In practice (the way Tango calculates it), this simplifies to
$\hat{p}_i = \frac{t^* x_i + \left( \frac{t^* n_0}{t^*n_i} \right) \cdot t^* D_{n_i} p_0 }{t^*n_i + t^* n_0}$

Note that this generalizes to any number of stats $k$ , where the $3 \times 1$ vectors $x_i$ and $p_0$ can be replaced by the $3 \times k$ matrices $X_i$ and $P_0$ .

Performing the Computation in R

We have computed the league averages, but they need to be linked to the individual batting lines for each player in each season.

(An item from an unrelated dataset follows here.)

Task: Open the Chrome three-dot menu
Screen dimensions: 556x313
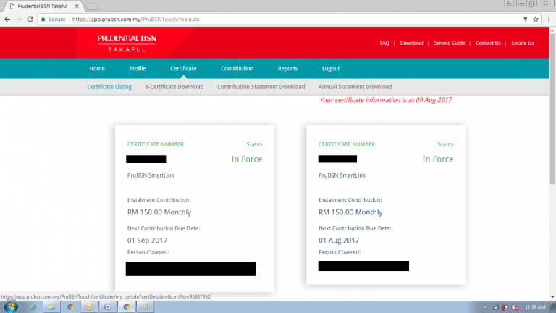Action: [547, 19]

M = merge(x=B, y=p0, by="yearID")

Using the matrix equation above and R, we can compute the MARCEL projections for all players at once. The list of statistics that get projected is:

stats.lg = paste("lg", stats, sep="")

Instead of a $3 \times 1$ vector for one stat for one player, we have a (roughly) $3m \times k$ matrix, where $m$ is the number of players and $k$ is the number of statistics.

X = M[, stats]

Similarly, the league averages can be expanded as a matrix $P_0$ with the same dimensions as $X$ .

P0 = M[, stats.lg]

Now, we just carry out the matrix computations in the large equation above. First, we compute the quantities needed as columns.

t.X = M$t * X
t.n = M$t * M$PA
t.n0 = M$t * 100
t.P0 = M$t * M$PA * P0

Before we aggregate these columns by player, we’ll add Tango’s estimate for each player’s plate appearance projection.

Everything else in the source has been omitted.